Problem description — Report how many lines in the rows below contain the string "toolbar", counting only matches with the same case. Give the number alone.

Some rows
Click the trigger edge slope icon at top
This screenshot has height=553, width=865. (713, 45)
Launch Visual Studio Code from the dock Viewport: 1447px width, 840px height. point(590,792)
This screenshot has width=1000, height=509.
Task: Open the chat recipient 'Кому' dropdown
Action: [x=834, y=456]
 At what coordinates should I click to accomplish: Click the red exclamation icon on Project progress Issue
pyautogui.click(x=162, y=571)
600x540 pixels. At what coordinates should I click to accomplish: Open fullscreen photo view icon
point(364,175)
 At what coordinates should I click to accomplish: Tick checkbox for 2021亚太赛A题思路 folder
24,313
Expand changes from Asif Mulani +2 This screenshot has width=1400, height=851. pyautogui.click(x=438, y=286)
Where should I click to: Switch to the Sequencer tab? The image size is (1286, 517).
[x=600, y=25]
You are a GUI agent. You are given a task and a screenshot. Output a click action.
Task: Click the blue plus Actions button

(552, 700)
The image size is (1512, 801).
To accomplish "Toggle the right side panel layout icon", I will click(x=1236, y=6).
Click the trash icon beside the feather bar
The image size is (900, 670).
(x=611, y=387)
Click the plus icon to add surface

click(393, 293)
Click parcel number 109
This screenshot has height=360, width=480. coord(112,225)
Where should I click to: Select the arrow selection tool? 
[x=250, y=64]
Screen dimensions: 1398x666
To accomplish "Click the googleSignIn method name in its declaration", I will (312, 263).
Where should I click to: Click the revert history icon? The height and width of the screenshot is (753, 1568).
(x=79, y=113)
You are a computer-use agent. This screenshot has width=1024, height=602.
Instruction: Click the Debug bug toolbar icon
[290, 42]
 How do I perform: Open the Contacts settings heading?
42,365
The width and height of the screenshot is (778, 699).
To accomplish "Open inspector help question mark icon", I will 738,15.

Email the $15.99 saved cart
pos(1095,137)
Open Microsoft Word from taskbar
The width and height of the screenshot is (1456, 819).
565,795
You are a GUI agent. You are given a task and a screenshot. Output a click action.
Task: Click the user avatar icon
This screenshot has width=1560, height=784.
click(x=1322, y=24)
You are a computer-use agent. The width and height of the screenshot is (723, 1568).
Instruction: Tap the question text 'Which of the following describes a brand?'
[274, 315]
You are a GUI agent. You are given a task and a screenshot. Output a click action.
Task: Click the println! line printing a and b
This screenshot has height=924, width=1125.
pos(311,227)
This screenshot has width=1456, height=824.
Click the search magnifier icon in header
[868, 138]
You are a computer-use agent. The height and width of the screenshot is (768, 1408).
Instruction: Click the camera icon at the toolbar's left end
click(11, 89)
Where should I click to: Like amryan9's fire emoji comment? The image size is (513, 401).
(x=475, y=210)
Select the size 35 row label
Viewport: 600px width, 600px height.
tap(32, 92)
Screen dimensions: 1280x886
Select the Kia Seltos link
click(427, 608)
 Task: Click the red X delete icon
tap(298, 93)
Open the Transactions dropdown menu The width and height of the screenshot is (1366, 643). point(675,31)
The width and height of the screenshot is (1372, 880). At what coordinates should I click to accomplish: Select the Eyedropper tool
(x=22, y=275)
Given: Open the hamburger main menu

Result of the task — 2